There's a lot to reckon with, but we never do. We never see Coop have to deal with any of this, in fact he's not much of a character at all, perhaps never appearing as himself until the final shot. When he's Dougie, he's braindead and seemingly haunted, but Good Coop seems as chipper and jolly as he ever was. He never has to reckon with the changed world he enters, and I think that's more exciting territory than revisiting Laura Palmer's death through a Mulholland Dr./Lost Highway/INLAND EMPIRE framework again.
If anything is frustrating to me about The Return, it's that so much of it feels like Lynch doing his greatest hits. It's the same unhinged id driven maniac (Richard Horne via Mr. Eddy, Frank Booth, Leo Johnson), the notion of shifting realities and identities in the last episode, or literally choosing to go back into a movie we already saw rather than engage with something new and uncertain.

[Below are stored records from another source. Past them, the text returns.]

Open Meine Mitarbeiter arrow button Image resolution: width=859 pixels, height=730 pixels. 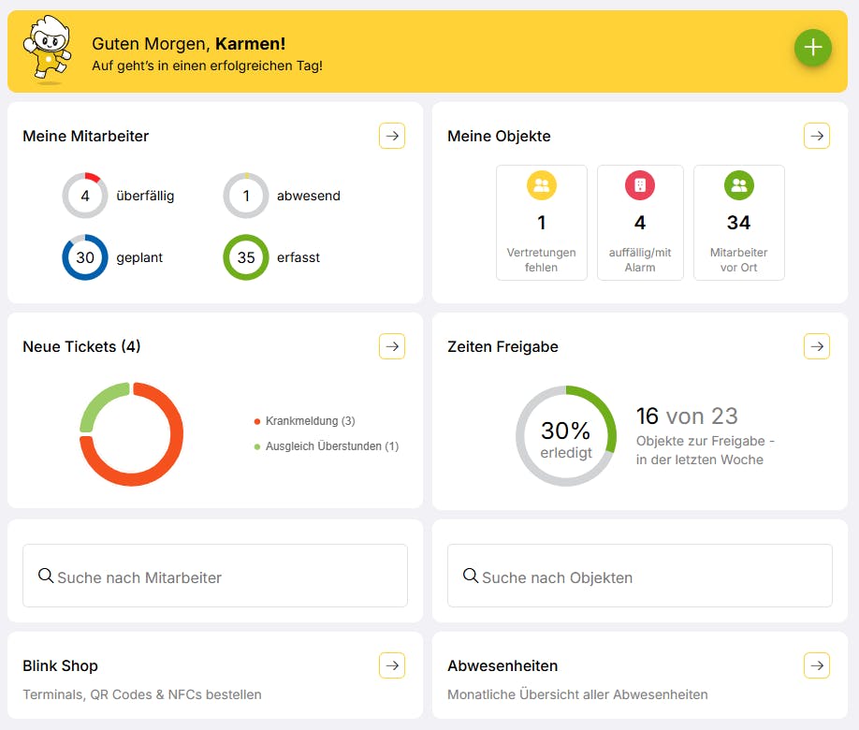pyautogui.click(x=392, y=136)
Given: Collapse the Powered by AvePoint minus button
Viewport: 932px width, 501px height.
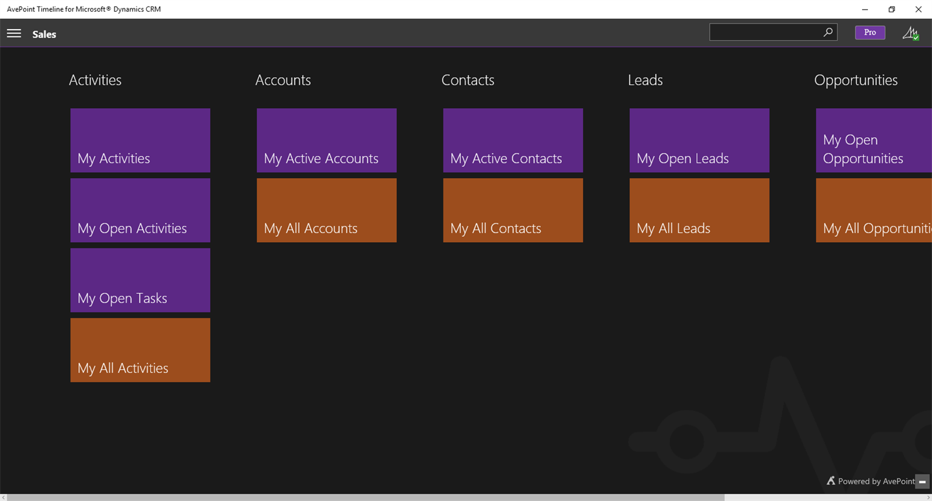Looking at the screenshot, I should 922,482.
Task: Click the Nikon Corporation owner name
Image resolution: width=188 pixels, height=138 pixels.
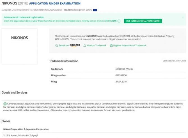Action: click(26, 129)
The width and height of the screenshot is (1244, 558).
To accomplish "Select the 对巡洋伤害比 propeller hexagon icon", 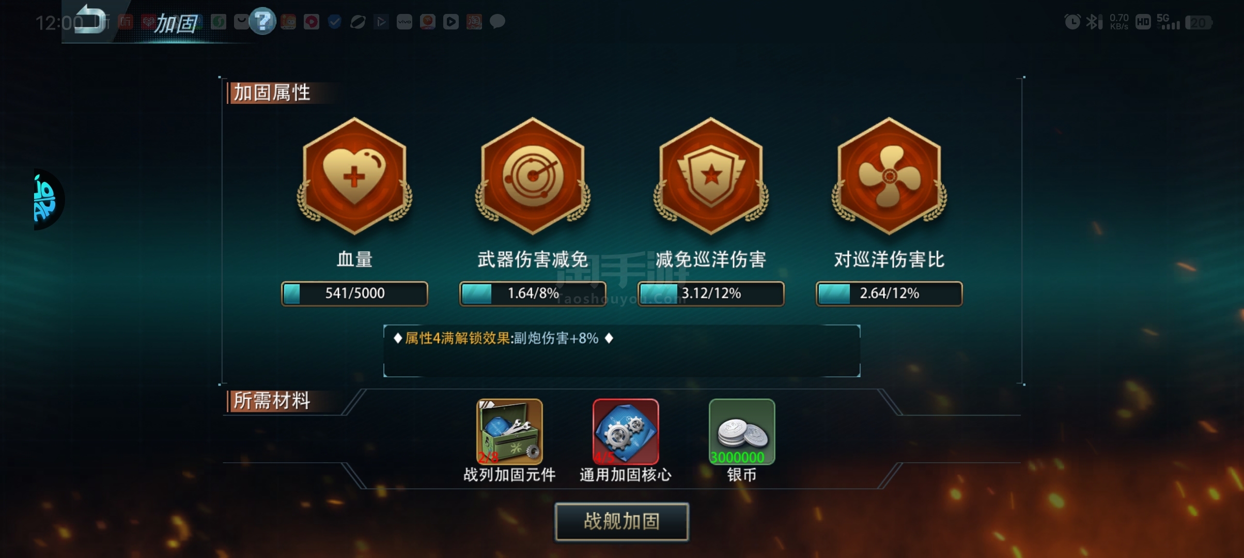I will pyautogui.click(x=889, y=176).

INLAND EMPIRE already made me feel like Lynch was saying the same thing one too many times, but this felt the same.
While Dougie was at times frustrating, by the end I was enjoying his antics because they felt fresh. Too much of the show was just hitting the same beats we've already seen from Lynch again and again and again. The hints at something new ultimately didn't really lead anywhere, and in the end we returned right were we began.
In the future, I might choose to ignore most of The Return's tangled journey and focus on this last episode and a half, which the more I think about it, the more I love. Whereas the rest of the series, the more I think about it, the more I find ultimately hollow.
In the end, I might be harsh on The Return, but only because I know how strong and powerful Lynch's work can be. For me, the emotion of a story is the most important thing, and I don't like being distanced. So, this wasn't necessarily the ideal show for me.
That said, it was still an incredible ride and so much fun to discuss and watch over the summer. I'd love to see more, even if I don't expect it to match the heights of Lynch's best work.
And in the end, I hope it's more the haunting great moments that stick with me than the often bumpy journey to get there.